2026 British Cycling National Track Championships
- Venue: Manchester
- Date: 20–22 February 2026
- Velodrome: Manchester Velodrome

= 2026 British Cycling National Track Championships =

British cycling event

The 2026 British Cycling National Track Championships sponsored by Lloyds Bank as naming partner, are the 2026 edition of the British Cycling National Track Championships, the annual national championships in track cycling for Great Britain.

They are organised and sanctioned by the national governing body, British Cycling, and were open to British cyclists. Although Cycling in Northern Ireland is administered by the all-island body Cycling Ireland, Northern Irish cyclists are also eligible to compete in the British championships.

The National Track Championships (excluding certain events) were held from 20 to 22 February 2026 at the Manchester Velodrome (part of the National Cycling Centre) in Manchester and included a full integrated program of para-cycing events, including visually impaired tandem. As in previous years, the Derny, Omnium, Madison, and able-bodied Tandem events take place at various other venues and dates throughout the year, while the Elimination race previously held separately now forms part of the main championships.

Dataset excerpt
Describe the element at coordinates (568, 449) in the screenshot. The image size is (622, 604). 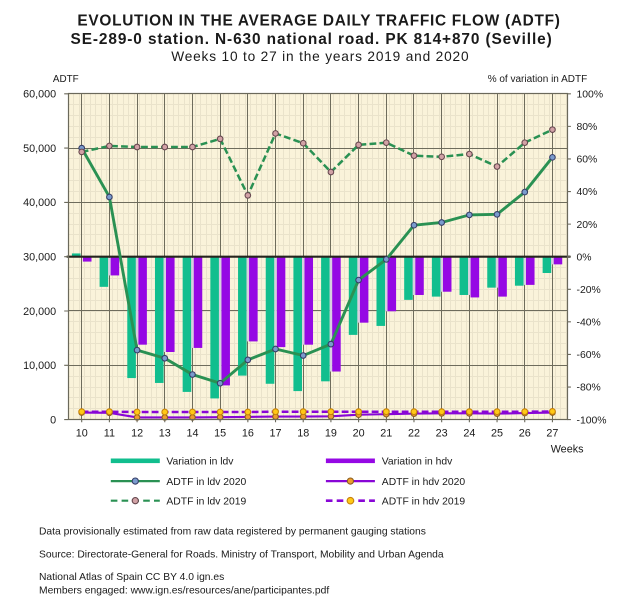
I see `svg-text: Weeks` at that location.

Tasks
(1) From the text on the 2026 track championships, list every event that is held at other venues and dates during the year instead of at the main championships.
(2) Copy the passage from the text on the 2026 track championships word for word, beginning at the words "The 2026 British" and ending after "the British championships.".

Outputs by task
(1)
- Derny
- Omnium
- Madison
- Able-bodied Tandem

(2)
The 2026 British Cycling National Track Championships sponsored by Lloyds Bank as naming partner, are the 2026 edition of the British Cycling National Track Championships, the annual national championships in track cycling for Great Britain.

They are organised and sanctioned by the national governing body, British Cycling, and were open to British cyclists. Although Cycling in Northern Ireland is administered by the all-island body Cycling Ireland, Northern Irish cyclists are also eligible to compete in the British championships.